* [WORK INSTRUCTIONS]:
The finished copy should match every record exactly and contain no pictures.

•••

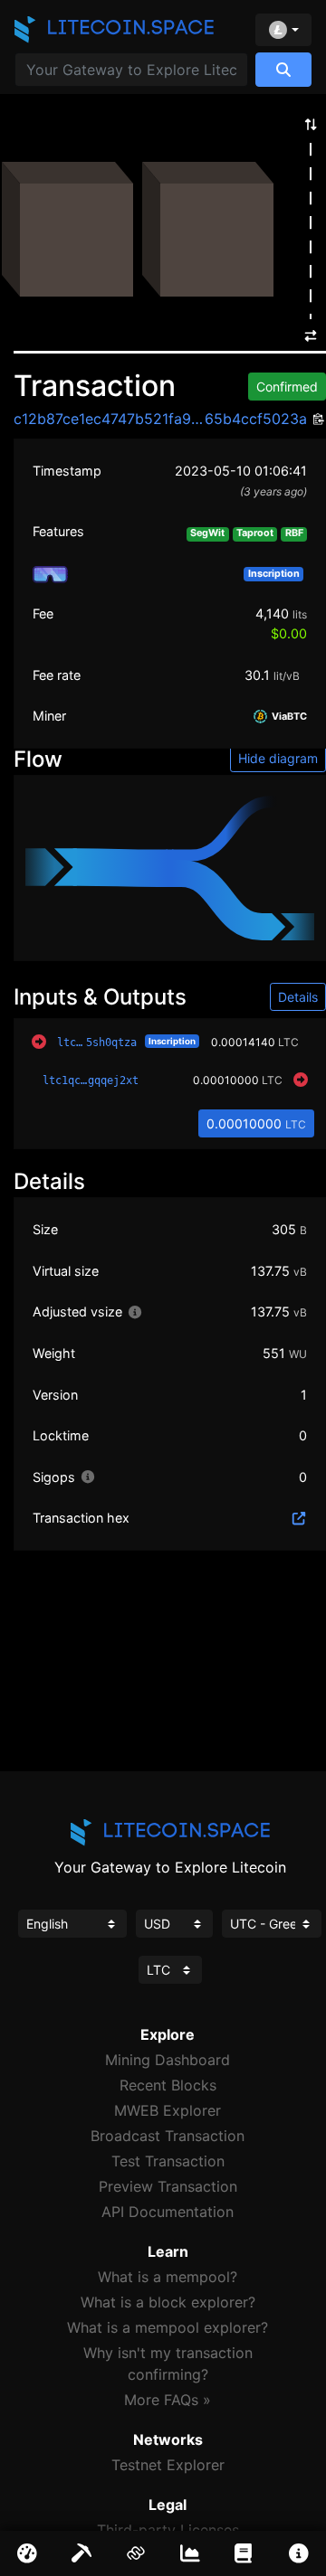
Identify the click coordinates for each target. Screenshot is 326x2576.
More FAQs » (167, 2400)
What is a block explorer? (168, 2302)
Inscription (172, 1041)
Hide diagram (278, 758)
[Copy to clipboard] (316, 420)
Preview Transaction (168, 2186)
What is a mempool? (167, 2277)
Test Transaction (168, 2161)
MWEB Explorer (167, 2110)
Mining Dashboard (167, 2060)
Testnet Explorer (168, 2465)
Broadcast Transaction (167, 2136)
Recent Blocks (168, 2085)
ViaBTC (288, 716)
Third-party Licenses (168, 2530)
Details (298, 997)
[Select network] (283, 30)
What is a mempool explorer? (167, 2327)
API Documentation (167, 2212)
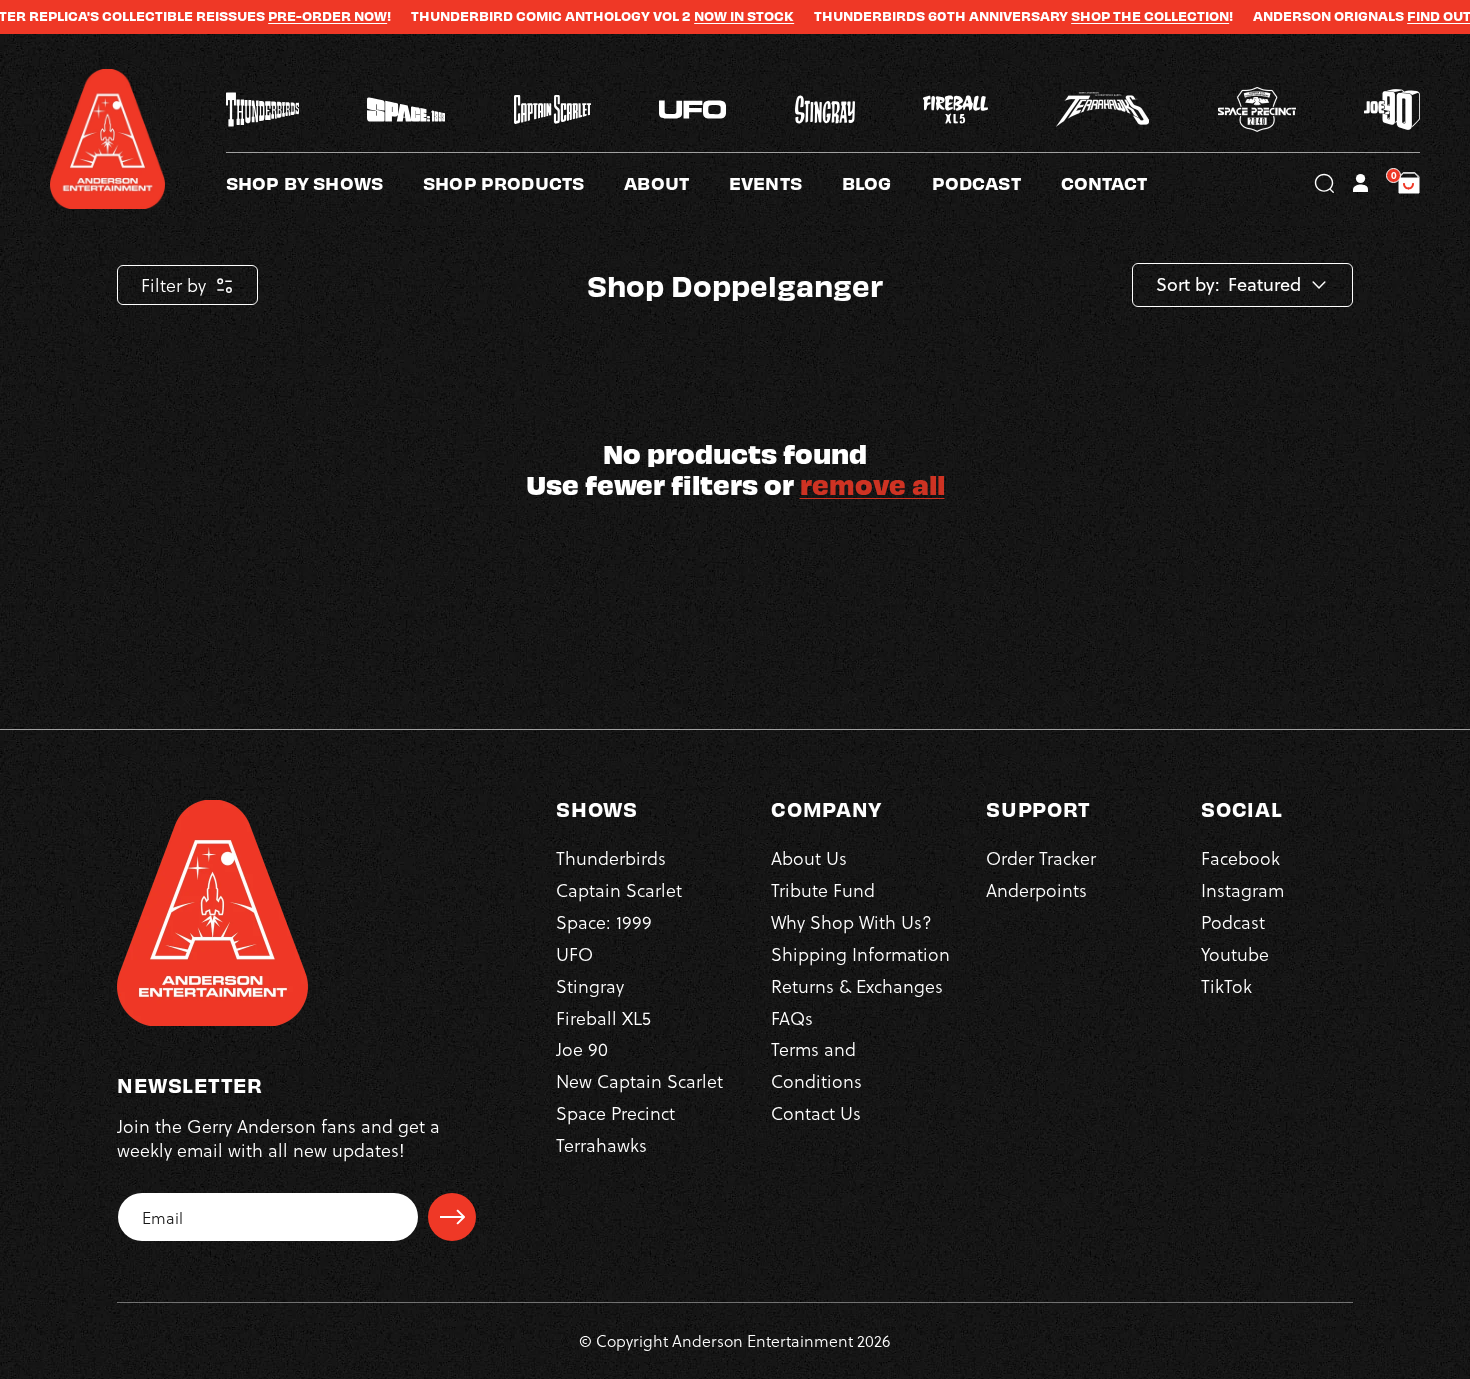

•••

* [RESULT]:
Identify the click coordinates for each target. Screenshot is 326x2576.
More FAQs » (167, 2400)
What is a block explorer? (168, 2302)
Inscription (172, 1041)
Hide diagram (278, 758)
[Copy to clipboard] (316, 420)
Preview Transaction (168, 2186)
What is a mempool? (167, 2277)
Test Transaction (168, 2161)
MWEB Explorer (167, 2110)
Mining Dashboard (167, 2060)
Testnet Explorer (168, 2465)
Broadcast Transaction (167, 2136)
Recent Blocks (168, 2085)
ViaBTC (288, 716)
Third-party Licenses (168, 2530)
Details (298, 997)
[Select network] (283, 30)
What is a mempool explorer? (167, 2327)
API Documentation (167, 2212)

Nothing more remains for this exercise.